Guber forum: Harwell and Boyd clash on ECD grants; Fitzhugh criticizes Dean

In a gubernatorial candidate forum Tuesday, House Speaker Beth Harwell promised, if elected, to reject any state-funded financial incentives for businesses moving into Middle Tennessee, reports The Tennessean. Fellow Republican candidate Randy Boyd, a former ECD commissioner, rejected the idea.

On the Democratic side, House Minority Leader Craig Fitzhugh criticized his primary opponent, former Nashville Mayor Karl Dean, on his handling of federal relief funding after a 2010 flood hit the city.

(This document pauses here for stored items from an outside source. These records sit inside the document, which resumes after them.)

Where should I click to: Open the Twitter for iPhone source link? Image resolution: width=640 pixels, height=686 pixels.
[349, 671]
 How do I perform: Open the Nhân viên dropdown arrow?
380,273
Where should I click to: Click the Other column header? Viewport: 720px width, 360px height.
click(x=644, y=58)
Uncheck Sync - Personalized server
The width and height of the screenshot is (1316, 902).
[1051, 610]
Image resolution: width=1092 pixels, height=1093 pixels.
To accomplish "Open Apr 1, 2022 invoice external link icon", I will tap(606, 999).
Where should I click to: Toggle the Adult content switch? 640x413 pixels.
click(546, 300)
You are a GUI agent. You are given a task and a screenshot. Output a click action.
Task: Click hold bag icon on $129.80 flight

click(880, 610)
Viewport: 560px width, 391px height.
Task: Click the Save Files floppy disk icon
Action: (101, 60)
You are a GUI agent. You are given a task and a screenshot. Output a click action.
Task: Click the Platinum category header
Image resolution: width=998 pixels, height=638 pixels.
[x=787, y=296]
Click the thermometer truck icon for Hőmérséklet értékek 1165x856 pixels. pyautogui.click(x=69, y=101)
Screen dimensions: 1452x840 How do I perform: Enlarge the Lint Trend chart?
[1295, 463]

Harwell said that instead of providing state grants to the booming Nashville area, she would as governor focus on providing financial benefits to companies locating in rural areas.

Harwell’s answer came in response to a question about whether the state should do more to help the less populated areas of Tennessee.

The other candidates, which also included Knoxville entrepreneur Randy Boyd and Williamson County businessman Bill Lee — both Republicans — and Fitzhugh and Dean, all agreed rural areas need more help from the state.

Lee said the state’s rural areas are at risk of “losing a way of life” without action by the next governor, while touting a plan he introduced earlier in his campaign.

Fitzhugh said he would like to ask students what it would take to bring younger generations back to Tennessee.

In a follow up interview, Boyd said he completely disagreed with Harwell’s plan to halt incentives for businesses looking to move to Middle Tennessee

“A company that’s looking to open a thousand person office in downtown Nashville isn’t choosing between downtown Nashville and Ripley. They’re choosing between Nashville and Atlanta,” he said. 

Harwell doubled down, saying the state didn’t offer incentives to businesses to come to Nashville while rejecting the notion that such a policy would prevent a company like Alliance Bernstein, which last week announced it was relocating to Nashville, from coming to the Volunteer State.

Harwell said the company decided to come because lawmakers changed the tax code, which she said was different than offering incentives. (The company also is receiving $17.5 million in state incentive money. Previous post HERE.)

U.S. Rep. Diane Black, R-Gallatin, was the lone top-tier candidate to not attend Tuesday’s forum.

… Among the few differences between Dean and Fitzhugh came when Fitzhugh said he was “shocked” when he read that federal money was used to pay for an outdoor music facility.

“That’s where we lose the public trust,” Fitzhugh said.

Dean said the minority leader was wrong.

“We went through a natural disaster after a great recession and this city came together in a way and perhaps he can’t understand but we got back up on our feet,” Dean said to rare applause from the audience.

Note: The Fitzhugh campaign also sent out a news release on Dean and the flood money. Here it is:

Nashville, TN – At tonight’s televised gubernatorial debate, Minority Leader Craig Fitzhugh called on former Nashville Mayor Karl Dean to explain his administration’s decision to divert $7.4 million in federal disaster relief away from 2010 flood victims and toward the construction of the Ascend Amphitheatre in downtown Nashville.

Earlier this month, WSMV (Nashville NBC affiliate) reported on an investigation in to how the Dean administration diverted $7.4 million dollars from the HUD Disaster Relief fund toward the construction of a new downtown amphitheater along the Cumberland River. The WSMV report shared the story of flood victims who never got the help they needed and exposed how the Dean administration diverted millions in disaster relief by apparently misleading Metro Councilmembers about the intended use of the funds.

Official Statement from Minority Leader Craig Fitzhugh

“With all due respect, building a riverfront attraction with disaster relief does not fit my definition of fiscal responsibility,” said Minority Leader Craig Fitzhugh. “I was disappointed to hear how the Dean administration abandoned flood victims in order to divert over seven million dollars in disaster relief to corporate cronies, contractors and consultants who had cozy relationships with the administration.

“These funds were specifically designated to help 2010 flood victims with down payment assistance, rehab assistance and neighborhood clean-up. 52 counties across West and Middle Tennessee were declared federal disaster areas, including rural areas like Lauderdale County where I am from. There were homeowners who needed help and didn’t get it, people who drained out retirement accounts waiting for help that never arrived.”

“Taxpayers deserve to know their tax dollars are being used as intended, not diverted off to political cronies. As your next governor, I will insist on full transparency when it comes to spending your tax dollars, because I know who pays the bills. You deserve a governor you can trust, plain and simple.”